Die Walter Bau AG war ab Mai 1996 der größte Baukonzern (Walter-Gruppe) in Deutschland und einer der fünf größten Baukonzerne in Europa. Im Jahr 2000 beschäftigte die Walter-Gruppe 48.000 Mitarbeiter im In- und Ausland und erbrachte eine Gesamt-Bauleistung von 16,5 Mrd. DM. Die Walter-Gruppe arbeitete mit hohem Gewinn, war kapitalstark und verfügte im Jahr 2000 über liquide Mittel in Höhe von ca. 2,3 Mrd. DM. Die zusätzlichen stillen Reserven bezifferten sich auf 2,6 Mrd. DM. Das bilanzielle Eigenkapital lag bei 1,527 Mrd. DM. Die Bilanz-Summe betrug 8,385 Mrd. DM.

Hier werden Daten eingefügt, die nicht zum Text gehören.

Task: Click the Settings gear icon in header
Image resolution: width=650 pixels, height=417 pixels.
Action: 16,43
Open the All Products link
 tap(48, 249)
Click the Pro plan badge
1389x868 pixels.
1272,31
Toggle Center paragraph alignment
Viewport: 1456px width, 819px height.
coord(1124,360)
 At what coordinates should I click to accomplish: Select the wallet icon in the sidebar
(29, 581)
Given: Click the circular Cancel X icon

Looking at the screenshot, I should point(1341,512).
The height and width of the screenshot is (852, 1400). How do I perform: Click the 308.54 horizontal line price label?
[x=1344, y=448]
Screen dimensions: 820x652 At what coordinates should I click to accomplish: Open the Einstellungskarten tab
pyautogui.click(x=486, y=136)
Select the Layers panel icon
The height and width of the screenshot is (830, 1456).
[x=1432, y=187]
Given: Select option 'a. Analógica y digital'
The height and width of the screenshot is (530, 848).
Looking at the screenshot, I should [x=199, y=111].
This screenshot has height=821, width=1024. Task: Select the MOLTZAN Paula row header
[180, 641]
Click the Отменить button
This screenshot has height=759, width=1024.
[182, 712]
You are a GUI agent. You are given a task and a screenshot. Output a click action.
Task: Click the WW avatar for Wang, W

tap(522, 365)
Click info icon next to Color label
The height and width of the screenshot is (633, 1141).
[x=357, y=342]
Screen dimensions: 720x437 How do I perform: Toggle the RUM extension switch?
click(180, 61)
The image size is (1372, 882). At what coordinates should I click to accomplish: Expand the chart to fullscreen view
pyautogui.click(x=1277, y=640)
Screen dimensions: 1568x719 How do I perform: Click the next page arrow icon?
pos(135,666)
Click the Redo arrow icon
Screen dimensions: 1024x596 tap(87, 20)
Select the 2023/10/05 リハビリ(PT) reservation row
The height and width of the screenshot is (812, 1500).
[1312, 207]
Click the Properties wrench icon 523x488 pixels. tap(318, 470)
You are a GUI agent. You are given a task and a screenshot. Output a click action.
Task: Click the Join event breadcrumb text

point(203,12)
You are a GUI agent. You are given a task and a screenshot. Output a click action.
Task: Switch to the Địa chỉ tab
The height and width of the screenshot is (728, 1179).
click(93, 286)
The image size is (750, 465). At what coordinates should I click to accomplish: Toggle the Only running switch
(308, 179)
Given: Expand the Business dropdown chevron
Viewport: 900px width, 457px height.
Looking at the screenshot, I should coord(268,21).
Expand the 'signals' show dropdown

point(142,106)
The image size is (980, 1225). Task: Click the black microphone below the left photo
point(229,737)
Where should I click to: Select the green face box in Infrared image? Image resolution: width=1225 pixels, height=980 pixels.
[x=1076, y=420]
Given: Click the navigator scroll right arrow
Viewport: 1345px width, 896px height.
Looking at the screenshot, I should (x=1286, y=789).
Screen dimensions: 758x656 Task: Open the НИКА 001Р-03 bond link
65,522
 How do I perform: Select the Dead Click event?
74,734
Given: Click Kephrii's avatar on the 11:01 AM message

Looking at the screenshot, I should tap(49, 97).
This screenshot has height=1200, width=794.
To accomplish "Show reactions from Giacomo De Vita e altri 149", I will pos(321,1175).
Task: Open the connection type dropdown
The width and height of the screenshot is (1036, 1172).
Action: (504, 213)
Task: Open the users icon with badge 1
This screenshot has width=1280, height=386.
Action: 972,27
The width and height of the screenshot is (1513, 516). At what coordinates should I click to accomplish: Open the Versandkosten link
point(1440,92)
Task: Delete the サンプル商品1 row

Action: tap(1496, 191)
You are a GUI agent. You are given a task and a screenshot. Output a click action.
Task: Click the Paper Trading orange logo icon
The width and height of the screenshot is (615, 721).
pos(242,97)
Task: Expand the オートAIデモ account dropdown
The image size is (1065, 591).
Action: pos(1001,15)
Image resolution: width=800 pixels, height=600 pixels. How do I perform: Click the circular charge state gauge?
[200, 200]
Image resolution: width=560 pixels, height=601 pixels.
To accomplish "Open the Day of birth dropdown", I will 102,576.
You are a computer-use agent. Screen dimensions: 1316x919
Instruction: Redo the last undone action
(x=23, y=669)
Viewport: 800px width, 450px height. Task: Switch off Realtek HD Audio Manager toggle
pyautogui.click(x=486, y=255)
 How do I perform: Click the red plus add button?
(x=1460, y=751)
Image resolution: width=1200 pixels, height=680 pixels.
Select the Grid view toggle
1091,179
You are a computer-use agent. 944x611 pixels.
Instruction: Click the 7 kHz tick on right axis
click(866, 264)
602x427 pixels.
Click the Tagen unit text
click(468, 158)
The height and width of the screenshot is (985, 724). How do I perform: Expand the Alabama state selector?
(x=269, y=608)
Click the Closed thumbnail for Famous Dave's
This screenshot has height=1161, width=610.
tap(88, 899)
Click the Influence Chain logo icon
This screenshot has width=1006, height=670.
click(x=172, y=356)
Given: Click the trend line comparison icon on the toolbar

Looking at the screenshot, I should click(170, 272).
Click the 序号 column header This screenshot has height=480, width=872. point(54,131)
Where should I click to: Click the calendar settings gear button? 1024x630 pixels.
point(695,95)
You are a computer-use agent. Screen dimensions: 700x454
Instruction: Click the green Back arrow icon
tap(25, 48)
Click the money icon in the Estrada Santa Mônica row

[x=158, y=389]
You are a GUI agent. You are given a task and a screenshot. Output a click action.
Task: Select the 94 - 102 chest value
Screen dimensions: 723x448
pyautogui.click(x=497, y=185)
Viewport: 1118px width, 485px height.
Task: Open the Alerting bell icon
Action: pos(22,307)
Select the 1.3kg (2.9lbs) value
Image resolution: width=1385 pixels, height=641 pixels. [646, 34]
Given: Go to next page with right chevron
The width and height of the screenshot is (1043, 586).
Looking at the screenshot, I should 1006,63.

Trotz dieser in der europäischen Bauwirtschaft technisch und wirtschaftlich sehr guten Gesamtsituation, kündigte die Deutsche Bank im Mai 2000 der Walter Bau AG die vorhandene Aval-Linie. Dieser Kündigung folgten die meisten anderen Banken und Versicherungen in kurzer Zeit. Die Walter Bau AG war nun gezwungen, zur Beschaffung der Avale Bargeld zu hinterlegen und Lieferanten und Subunternehmer im Voraus zu bezahlen. Viele Bauherren verzögerten gleichzeitig ihre Zahlungen. Bei 16,5 Mrd. DM Umsatz waren nach neun Monaten 2,3 Mrd. DM Bargeld aufgebraucht. Die Walter Bau AG war ohne Avale nicht mehr in der Lage, Angebote abzugeben. Demzufolge blieben die Aufträge aus, den Mitarbeitern fehlte die Arbeit und entstanden hohe Verluste.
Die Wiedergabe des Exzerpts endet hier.